(WHAT THE EXERCISE ASKS)
Copy out each of the records below line for line, leaving nothing out and changing nothing.

(Stored dataset items)
%%

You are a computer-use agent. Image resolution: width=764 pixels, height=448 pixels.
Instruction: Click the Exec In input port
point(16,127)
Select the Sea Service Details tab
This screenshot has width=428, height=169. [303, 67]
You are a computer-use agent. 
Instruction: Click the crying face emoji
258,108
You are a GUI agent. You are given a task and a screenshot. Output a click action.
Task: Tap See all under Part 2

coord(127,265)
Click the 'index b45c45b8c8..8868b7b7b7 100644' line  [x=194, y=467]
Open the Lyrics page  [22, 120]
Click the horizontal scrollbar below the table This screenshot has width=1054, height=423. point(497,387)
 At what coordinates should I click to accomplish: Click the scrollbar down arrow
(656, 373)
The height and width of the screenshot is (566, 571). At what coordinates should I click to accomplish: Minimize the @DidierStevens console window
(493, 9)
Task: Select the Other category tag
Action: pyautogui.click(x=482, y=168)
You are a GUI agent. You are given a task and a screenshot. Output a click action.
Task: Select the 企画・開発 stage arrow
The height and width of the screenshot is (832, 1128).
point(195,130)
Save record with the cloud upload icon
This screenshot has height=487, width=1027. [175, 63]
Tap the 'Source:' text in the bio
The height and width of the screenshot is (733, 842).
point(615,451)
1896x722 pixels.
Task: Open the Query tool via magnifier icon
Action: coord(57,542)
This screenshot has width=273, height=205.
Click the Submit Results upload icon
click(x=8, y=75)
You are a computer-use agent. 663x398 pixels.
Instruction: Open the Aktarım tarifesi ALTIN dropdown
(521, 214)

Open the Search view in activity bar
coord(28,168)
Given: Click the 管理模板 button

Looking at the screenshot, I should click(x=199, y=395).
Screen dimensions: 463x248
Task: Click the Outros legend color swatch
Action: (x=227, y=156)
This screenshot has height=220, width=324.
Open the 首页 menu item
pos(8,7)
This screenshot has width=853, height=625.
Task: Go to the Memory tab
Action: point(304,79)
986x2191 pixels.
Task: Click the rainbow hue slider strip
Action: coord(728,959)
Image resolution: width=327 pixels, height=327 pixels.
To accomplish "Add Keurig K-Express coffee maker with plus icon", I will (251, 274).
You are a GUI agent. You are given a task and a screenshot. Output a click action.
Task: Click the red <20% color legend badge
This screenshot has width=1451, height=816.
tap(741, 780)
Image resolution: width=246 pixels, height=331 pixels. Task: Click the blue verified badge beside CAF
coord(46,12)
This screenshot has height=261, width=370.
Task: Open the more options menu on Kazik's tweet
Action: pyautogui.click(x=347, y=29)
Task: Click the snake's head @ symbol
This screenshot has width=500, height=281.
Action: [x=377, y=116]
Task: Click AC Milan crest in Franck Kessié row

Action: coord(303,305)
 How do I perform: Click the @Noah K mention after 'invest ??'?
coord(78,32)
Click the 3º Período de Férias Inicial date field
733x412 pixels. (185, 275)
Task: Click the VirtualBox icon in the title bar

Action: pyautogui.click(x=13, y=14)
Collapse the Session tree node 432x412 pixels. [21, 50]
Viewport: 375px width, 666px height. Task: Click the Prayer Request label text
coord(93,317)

%%

(COMPLETED EXERCISE)
You are a computer-use agent. Image resolution: width=764 pixels, height=448 pixels.
Instruction: Click the Exec In input port
point(16,127)
Select the Sea Service Details tab
This screenshot has width=428, height=169. [303, 67]
You are a computer-use agent. 
Instruction: Click the crying face emoji
258,108
You are a GUI agent. You are given a task and a screenshot. Output a click action.
Task: Tap See all under Part 2

coord(127,265)
Click the 'index b45c45b8c8..8868b7b7b7 100644' line  [x=194, y=467]
Open the Lyrics page  [22, 120]
Click the horizontal scrollbar below the table This screenshot has width=1054, height=423. point(497,387)
 At what coordinates should I click to accomplish: Click the scrollbar down arrow
(656, 373)
The height and width of the screenshot is (566, 571). At what coordinates should I click to accomplish: Minimize the @DidierStevens console window
(493, 9)
Task: Select the Other category tag
Action: pyautogui.click(x=482, y=168)
You are a GUI agent. You are given a task and a screenshot. Output a click action.
Task: Select the 企画・開発 stage arrow
The height and width of the screenshot is (832, 1128).
point(195,130)
Save record with the cloud upload icon
This screenshot has height=487, width=1027. [175, 63]
Tap the 'Source:' text in the bio
The height and width of the screenshot is (733, 842).
point(615,451)
1896x722 pixels.
Task: Open the Query tool via magnifier icon
Action: coord(57,542)
This screenshot has width=273, height=205.
Click the Submit Results upload icon
click(x=8, y=75)
You are a computer-use agent. 663x398 pixels.
Instruction: Open the Aktarım tarifesi ALTIN dropdown
(521, 214)

Open the Search view in activity bar
coord(28,168)
Given: Click the 管理模板 button

Looking at the screenshot, I should click(x=199, y=395).
Screen dimensions: 463x248
Task: Click the Outros legend color swatch
Action: (x=227, y=156)
This screenshot has height=220, width=324.
Open the 首页 menu item
pos(8,7)
This screenshot has width=853, height=625.
Task: Go to the Memory tab
Action: point(304,79)
986x2191 pixels.
Task: Click the rainbow hue slider strip
Action: coord(728,959)
Image resolution: width=327 pixels, height=327 pixels.
To accomplish "Add Keurig K-Express coffee maker with plus icon", I will (251, 274).
You are a GUI agent. You are given a task and a screenshot. Output a click action.
Task: Click the red <20% color legend badge
This screenshot has width=1451, height=816.
tap(741, 780)
Image resolution: width=246 pixels, height=331 pixels. Task: Click the blue verified badge beside CAF
coord(46,12)
This screenshot has height=261, width=370.
Task: Open the more options menu on Kazik's tweet
Action: pyautogui.click(x=347, y=29)
Task: Click the snake's head @ symbol
This screenshot has width=500, height=281.
Action: [x=377, y=116]
Task: Click AC Milan crest in Franck Kessié row

Action: coord(303,305)
 How do I perform: Click the @Noah K mention after 'invest ??'?
coord(78,32)
Click the 3º Período de Férias Inicial date field
733x412 pixels. (185, 275)
Task: Click the VirtualBox icon in the title bar

Action: pyautogui.click(x=13, y=14)
Collapse the Session tree node 432x412 pixels. [21, 50]
Viewport: 375px width, 666px height. Task: Click the Prayer Request label text
coord(93,317)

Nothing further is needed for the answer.